Capitalized terms used in this Amendment but not defined herein shall have the respective meaning given to such terms in the Schedule 14D-9. The information set forth in the Schedule 14D-9 remains unchanged and is incorporated herein by reference, except that such information is hereby amended or supplemented to the extent specifically provided herein.
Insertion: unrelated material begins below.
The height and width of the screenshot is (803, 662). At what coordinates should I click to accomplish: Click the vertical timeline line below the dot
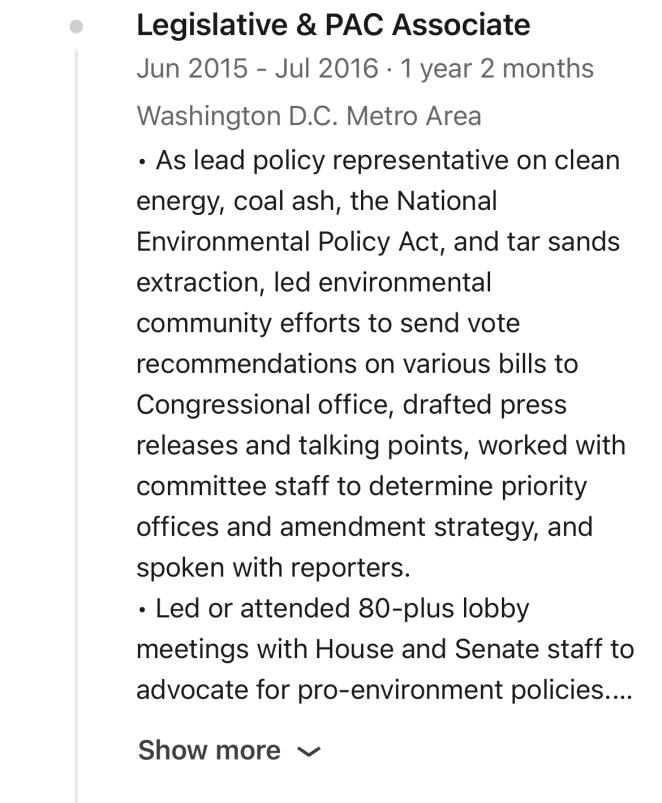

Item 8. Additional Information

Item 8 of the Schedule 14D-9 is hereby amended and supplemented by deleting the second paragraph of the section “Regulatory Approvals” on page 53 in its entirety and inserting the following after the last paragraph of such subsection:

“Parent and the Company filed their respective Premerger Notification and Report Forms with the FTC and the Antitrust Division on June 24, 2026.The required waiting period under the HSR Act with respect to the Offer and the Merger expired at 11:59 p.m., Eastern Time, on July 9, 2026. Accordingly, the condition of the Offer relating to the expiration or termination of the waiting period applicable to the Offer and the Merger under the HSR Act has been satisfied. The Offer and the Merger remain subject to other closing conditions.”


SIGNATURE

After due inquiry and to the best of my knowledge and belief, I certify that the information set forth in this statement is true, complete and correct.

 

Dated: July 10, 2026     NUVALENT, INC.